3 Bone marrow microenvironment suited for MM growth (MM niche)

The fact that MM cells grow and expand almost exclusively in the bone marrow suggests the importance of the bone marrow microenvironment in supporting MM cell growth and survival. In addition to intrinsic genetic changes in MM cells, the progression of MM is facilitated by the bone marrow microenvironment skewed by MM cells, which underlies the unique pathophysiology of MM [12–14]. MM cells enhance osteoclastogenesis and stimulate angiogenesis in concert with bone marrow stromal cells and osteoclasts, whereas they suppress osteoblastic differentiation from bone marrow stromal cells, leading to devastating bone destruction and the rapid loss of bone [15, 16]. Importantly, osteoclasts, vascular endothelial cells, and bone marrow stromal cells with defective osteoblastic differentiation create a cellular microenvironment suitable for MM growth and survival and confer drug resistance [12, 17], in many senses, an “MM niche” [15]. This review series provides an overview of the current understanding of the mechanisms underlying the mutual interactions between MM cells and local bone marrow cells leading to the vicious cycle between bone destruction and tumor expansion.

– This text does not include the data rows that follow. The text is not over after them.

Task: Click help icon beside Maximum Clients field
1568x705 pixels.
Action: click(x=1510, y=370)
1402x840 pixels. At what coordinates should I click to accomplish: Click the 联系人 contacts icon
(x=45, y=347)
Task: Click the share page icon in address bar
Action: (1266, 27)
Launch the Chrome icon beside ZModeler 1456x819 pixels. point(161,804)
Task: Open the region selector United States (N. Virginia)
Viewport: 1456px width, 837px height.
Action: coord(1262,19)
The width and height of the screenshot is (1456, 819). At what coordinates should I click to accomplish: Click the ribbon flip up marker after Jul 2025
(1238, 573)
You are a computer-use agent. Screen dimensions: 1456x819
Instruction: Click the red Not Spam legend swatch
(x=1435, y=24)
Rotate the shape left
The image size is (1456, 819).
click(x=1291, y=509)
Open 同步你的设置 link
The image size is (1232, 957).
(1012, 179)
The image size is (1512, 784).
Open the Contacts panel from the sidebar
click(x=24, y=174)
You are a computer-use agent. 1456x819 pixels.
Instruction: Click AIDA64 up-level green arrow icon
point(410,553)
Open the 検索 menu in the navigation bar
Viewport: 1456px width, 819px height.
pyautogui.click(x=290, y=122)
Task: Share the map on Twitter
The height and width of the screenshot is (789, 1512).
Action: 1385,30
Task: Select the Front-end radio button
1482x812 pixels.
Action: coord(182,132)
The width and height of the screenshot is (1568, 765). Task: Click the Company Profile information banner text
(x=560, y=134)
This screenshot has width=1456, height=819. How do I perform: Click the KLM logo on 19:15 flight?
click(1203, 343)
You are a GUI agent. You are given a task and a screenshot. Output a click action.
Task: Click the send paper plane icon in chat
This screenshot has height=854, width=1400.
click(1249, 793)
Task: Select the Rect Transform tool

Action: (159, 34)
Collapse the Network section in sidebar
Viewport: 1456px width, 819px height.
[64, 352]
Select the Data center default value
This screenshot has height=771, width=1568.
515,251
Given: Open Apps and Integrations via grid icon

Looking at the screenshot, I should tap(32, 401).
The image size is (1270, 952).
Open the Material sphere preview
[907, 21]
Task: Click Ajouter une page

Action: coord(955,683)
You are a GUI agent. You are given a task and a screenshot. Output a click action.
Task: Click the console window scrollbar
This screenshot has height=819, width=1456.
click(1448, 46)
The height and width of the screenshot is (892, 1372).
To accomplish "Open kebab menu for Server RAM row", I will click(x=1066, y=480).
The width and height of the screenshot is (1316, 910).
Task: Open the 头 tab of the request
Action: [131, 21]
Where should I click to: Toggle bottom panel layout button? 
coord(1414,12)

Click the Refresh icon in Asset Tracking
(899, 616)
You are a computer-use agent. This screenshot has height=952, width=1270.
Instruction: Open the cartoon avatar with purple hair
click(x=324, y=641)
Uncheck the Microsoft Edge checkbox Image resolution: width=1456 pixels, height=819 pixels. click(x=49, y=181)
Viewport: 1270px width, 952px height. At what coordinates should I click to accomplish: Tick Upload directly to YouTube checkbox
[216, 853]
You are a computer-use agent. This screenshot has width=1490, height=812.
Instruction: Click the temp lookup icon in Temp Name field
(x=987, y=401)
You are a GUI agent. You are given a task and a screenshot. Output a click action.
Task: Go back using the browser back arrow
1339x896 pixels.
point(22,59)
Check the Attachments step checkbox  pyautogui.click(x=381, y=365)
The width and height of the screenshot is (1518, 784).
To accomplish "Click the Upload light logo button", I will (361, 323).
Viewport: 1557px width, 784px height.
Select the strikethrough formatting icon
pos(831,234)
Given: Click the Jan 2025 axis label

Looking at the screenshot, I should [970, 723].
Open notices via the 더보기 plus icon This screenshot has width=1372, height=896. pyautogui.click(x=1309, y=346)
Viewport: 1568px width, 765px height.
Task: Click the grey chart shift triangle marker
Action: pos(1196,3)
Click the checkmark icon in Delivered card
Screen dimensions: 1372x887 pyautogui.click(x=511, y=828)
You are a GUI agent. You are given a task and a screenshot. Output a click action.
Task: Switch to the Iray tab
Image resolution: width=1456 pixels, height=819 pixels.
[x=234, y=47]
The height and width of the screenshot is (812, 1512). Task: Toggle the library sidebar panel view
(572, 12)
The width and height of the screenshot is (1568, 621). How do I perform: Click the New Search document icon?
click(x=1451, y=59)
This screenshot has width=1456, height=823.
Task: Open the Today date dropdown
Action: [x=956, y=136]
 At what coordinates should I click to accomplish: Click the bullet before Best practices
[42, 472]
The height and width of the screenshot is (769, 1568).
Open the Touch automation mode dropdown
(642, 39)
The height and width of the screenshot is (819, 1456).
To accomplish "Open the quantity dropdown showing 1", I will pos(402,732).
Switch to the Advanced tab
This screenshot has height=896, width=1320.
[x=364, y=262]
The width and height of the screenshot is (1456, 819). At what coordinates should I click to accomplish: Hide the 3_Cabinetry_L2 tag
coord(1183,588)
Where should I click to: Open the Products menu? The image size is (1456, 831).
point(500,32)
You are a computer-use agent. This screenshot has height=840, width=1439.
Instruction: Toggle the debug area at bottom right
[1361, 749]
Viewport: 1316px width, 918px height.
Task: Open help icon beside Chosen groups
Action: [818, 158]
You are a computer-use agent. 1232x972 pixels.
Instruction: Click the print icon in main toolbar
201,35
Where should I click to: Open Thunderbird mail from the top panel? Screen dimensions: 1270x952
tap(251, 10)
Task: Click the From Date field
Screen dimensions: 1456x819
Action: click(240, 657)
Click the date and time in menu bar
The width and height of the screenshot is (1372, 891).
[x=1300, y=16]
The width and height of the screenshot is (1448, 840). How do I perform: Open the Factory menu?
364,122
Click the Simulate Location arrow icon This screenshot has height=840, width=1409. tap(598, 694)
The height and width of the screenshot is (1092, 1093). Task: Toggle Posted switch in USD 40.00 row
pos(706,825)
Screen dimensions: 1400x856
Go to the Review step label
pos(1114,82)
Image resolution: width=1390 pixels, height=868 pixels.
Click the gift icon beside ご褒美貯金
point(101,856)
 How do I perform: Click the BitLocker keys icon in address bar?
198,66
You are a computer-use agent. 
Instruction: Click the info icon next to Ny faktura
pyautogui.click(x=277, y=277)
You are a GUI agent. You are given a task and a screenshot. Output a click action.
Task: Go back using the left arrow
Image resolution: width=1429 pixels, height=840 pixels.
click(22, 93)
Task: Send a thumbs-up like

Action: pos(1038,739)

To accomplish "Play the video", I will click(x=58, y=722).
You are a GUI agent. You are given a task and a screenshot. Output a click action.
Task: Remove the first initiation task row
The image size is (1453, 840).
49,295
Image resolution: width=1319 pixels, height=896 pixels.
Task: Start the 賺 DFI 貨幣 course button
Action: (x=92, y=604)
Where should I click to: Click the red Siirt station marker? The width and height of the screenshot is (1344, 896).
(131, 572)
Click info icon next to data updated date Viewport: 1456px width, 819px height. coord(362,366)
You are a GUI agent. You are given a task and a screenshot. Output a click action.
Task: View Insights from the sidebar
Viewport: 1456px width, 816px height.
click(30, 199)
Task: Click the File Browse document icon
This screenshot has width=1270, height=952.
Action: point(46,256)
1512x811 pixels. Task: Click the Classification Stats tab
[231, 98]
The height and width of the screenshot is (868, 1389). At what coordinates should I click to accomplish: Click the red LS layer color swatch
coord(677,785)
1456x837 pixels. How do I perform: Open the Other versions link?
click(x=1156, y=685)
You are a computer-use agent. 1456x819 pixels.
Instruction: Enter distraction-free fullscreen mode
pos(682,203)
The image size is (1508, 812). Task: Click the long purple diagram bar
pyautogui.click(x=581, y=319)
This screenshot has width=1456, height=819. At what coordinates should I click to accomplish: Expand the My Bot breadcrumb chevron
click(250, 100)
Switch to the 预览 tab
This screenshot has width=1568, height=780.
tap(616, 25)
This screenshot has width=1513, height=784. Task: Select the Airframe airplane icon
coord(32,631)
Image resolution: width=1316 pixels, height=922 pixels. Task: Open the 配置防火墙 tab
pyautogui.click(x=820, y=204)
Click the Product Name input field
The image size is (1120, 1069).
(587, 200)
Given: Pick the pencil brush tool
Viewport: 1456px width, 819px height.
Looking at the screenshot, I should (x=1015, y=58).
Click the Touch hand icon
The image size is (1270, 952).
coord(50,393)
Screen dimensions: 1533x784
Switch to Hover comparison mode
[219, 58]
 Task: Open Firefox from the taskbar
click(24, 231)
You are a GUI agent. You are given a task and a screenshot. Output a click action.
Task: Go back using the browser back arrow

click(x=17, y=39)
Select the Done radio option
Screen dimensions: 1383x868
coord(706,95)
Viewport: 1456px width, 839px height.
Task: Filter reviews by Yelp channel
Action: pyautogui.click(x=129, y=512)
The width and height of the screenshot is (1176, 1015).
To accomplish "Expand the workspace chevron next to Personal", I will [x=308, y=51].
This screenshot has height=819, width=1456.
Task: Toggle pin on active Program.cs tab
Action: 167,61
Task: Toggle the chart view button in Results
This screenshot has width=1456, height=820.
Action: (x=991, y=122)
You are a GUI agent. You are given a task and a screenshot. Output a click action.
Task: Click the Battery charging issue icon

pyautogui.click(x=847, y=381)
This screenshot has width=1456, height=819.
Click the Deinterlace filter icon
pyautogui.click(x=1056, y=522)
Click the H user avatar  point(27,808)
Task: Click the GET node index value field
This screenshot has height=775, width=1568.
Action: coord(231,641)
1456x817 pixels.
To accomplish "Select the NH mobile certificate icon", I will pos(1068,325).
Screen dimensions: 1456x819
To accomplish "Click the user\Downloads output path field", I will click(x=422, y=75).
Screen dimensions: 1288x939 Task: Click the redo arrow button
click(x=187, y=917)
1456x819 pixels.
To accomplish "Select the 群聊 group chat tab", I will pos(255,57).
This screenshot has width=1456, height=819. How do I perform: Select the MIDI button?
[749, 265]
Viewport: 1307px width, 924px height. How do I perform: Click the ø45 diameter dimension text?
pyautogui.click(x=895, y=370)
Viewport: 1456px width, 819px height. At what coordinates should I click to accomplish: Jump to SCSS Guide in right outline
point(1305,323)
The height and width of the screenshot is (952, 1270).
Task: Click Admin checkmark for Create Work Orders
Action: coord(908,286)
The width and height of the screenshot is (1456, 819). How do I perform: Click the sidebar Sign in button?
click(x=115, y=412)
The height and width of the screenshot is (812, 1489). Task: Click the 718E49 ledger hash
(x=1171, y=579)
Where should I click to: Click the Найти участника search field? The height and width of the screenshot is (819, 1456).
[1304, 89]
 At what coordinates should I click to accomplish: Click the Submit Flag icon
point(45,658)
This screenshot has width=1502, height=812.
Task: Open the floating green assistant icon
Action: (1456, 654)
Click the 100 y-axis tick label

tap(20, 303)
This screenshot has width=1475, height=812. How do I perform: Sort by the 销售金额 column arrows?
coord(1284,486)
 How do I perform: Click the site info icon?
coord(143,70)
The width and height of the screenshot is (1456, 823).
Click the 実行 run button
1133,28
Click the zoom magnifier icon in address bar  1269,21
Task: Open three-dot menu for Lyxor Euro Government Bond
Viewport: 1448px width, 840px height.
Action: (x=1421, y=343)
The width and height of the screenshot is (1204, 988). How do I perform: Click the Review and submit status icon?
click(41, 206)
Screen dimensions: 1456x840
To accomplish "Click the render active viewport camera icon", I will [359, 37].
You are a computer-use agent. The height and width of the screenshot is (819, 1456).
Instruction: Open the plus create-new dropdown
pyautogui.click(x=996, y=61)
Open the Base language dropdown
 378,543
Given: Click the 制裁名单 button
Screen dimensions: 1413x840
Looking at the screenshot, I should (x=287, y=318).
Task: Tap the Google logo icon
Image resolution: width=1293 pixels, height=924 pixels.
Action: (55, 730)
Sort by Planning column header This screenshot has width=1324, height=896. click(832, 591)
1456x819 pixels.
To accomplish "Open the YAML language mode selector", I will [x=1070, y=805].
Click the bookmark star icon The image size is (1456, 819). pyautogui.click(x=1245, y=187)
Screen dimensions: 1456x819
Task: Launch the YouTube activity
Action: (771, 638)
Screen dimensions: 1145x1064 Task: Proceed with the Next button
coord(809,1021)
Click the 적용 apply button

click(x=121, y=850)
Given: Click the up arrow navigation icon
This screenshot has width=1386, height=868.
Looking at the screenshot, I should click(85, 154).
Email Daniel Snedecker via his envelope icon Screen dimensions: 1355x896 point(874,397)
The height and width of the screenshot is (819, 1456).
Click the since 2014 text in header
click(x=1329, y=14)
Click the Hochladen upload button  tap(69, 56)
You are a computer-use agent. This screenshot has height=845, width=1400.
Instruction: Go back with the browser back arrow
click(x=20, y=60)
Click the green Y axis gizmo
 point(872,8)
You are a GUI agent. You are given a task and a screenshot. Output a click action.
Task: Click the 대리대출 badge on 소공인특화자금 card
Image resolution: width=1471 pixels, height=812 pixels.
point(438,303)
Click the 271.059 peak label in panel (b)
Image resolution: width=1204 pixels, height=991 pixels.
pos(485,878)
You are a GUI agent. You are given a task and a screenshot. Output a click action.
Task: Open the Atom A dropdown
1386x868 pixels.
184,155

4 From MM biology to new therapy

MM remains incurable despite the recent implementation of novel anti-MM agents along with high-dose chemotherapies and immunotherapies, indicating the strong need for continued investigation of innovative strategies. Further elucidation of the biology underlying the disease progression and the molecular mechanisms of drug resistance in MM cells in the MM niche will provide us with new approaches that have a real impact on both MM bone disease and tumor progression [18]. In this series of reviews, Hideshima et al. succinctly describe the current status of the development and validation of novel targeted therapies, and introduce preclinical and clinical observations of various novels agents, including those targeting growth factors and cell surface molecules, intracellular signaling pathways, protein catabolism and unfolded protein response, and cell cycle regulators in MM cells.

Hematologists and oncologists are now gaining access to a wider variety of therapeutic options for MM tailored to the most appropriate and effective treatment according to their patients’ characteristics. This series will provide updated information on MM biology and treatment and will surely prove to be of interest and merit for readers of the International Journal of Hematology.